Nellie and I would talk to each other from our front and back porches, from which I would realize, years later, that she kept a watchful eye on the neighborhood happenings.

There were thick iron bars across her windows. As a teenager, I would always peer through those bars from our porch to see if I could catch Nellie's eyes, those sparkling, knowing eyes. Today, I wish I knew more of her life and how she maintained such an indomitable spirit through her 99 years.

Nellie was the first person I met in my life who assured me that we all have an untouchable soul - one that is not of this material world, its hardships, and its lack. She would sing her heart out on her bare-wood back porch, clapping her rough, chapped hands, singing about Jesus, as if this was but a stopping point on her journey.

“Pay it no mind, young girl,” she would say.

* * *

Mixed-race neighborhoods like my childhood neighborhood are harder to find within the Beltway. Today, this neighborhood in D.C. is gentrified, filled with young white professionals who have gutted houses like ours and like Nellie's and who have created very expensive properties on the backs of the longtime residents of color.

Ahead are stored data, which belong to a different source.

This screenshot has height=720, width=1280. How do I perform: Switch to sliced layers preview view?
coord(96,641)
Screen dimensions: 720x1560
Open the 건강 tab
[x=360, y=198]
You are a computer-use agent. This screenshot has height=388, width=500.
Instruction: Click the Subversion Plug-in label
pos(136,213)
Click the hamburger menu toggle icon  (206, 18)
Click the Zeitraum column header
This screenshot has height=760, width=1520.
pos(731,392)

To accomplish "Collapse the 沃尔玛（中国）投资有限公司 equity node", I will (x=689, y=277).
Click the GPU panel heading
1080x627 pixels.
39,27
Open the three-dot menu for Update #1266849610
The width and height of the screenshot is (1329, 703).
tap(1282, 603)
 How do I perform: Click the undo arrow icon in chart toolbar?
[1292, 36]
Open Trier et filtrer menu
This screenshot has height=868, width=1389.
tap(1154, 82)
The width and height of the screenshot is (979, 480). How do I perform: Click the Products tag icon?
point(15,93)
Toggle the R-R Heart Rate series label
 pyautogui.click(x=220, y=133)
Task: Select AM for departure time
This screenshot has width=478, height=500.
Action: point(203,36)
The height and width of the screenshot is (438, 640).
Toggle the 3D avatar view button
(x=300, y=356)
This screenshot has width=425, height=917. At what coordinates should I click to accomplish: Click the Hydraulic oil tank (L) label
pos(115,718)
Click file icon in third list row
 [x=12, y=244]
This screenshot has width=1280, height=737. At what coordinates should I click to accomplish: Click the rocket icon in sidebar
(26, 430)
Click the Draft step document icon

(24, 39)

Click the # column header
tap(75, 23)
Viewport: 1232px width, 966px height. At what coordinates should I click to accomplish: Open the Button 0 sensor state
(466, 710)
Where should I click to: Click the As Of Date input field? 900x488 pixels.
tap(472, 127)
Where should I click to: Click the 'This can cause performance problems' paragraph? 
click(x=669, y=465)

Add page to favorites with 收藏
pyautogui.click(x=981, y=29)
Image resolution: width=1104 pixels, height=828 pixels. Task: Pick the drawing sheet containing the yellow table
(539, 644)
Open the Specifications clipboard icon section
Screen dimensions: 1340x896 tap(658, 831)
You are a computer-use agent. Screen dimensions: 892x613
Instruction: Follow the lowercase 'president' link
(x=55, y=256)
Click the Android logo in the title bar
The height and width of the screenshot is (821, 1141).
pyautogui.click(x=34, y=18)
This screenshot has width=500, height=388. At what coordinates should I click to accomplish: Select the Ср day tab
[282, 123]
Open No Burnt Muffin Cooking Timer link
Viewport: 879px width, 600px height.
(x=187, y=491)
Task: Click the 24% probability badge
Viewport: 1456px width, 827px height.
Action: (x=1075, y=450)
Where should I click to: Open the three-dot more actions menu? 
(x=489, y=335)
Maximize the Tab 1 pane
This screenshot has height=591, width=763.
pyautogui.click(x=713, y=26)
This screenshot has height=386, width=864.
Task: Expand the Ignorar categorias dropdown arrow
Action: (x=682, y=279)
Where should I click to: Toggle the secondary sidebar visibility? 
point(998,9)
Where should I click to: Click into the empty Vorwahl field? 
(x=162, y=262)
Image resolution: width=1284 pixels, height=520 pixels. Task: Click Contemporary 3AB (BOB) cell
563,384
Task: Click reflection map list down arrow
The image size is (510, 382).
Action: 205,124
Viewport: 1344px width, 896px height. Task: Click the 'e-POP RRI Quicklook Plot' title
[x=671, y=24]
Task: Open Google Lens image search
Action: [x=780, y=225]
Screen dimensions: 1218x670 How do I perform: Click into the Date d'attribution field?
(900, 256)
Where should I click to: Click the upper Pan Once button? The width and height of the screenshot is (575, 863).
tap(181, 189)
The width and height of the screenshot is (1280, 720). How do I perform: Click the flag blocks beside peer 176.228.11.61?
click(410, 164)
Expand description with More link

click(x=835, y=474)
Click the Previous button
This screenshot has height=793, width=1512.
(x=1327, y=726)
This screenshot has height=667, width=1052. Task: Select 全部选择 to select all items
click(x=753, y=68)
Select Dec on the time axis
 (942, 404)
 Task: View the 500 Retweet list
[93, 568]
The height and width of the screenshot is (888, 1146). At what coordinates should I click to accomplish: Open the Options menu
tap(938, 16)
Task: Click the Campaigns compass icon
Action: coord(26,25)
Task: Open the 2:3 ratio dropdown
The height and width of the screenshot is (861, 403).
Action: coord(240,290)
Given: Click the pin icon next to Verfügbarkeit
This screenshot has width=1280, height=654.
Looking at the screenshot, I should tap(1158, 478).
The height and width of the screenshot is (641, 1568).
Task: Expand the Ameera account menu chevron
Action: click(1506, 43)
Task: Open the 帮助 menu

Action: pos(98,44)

And Vermont and the Brattleboro area are dealing with the growing pains of a primarily white community becoming increasingly diverse. Such shifts are challenging for any community but particularly a rural community that lacks casual contact outside of social circles to begin with.

My kids regularly closely experience age, class, and sexual diversity. And they are becoming more keenly aware of racial diversity through

public high school and the public library where I worked for eight years.

These places in our community are open to all of us, regardless of money or social orientation. They present a clearer cross-section of our population.

My hope for my kids' future and the future of Vermont is that we not just invite difference but create a welcome atmosphere for a truly open, diverse towns and neighborhoods.

Because in the end, as Ram Dass said, “We're all just walking each other home.”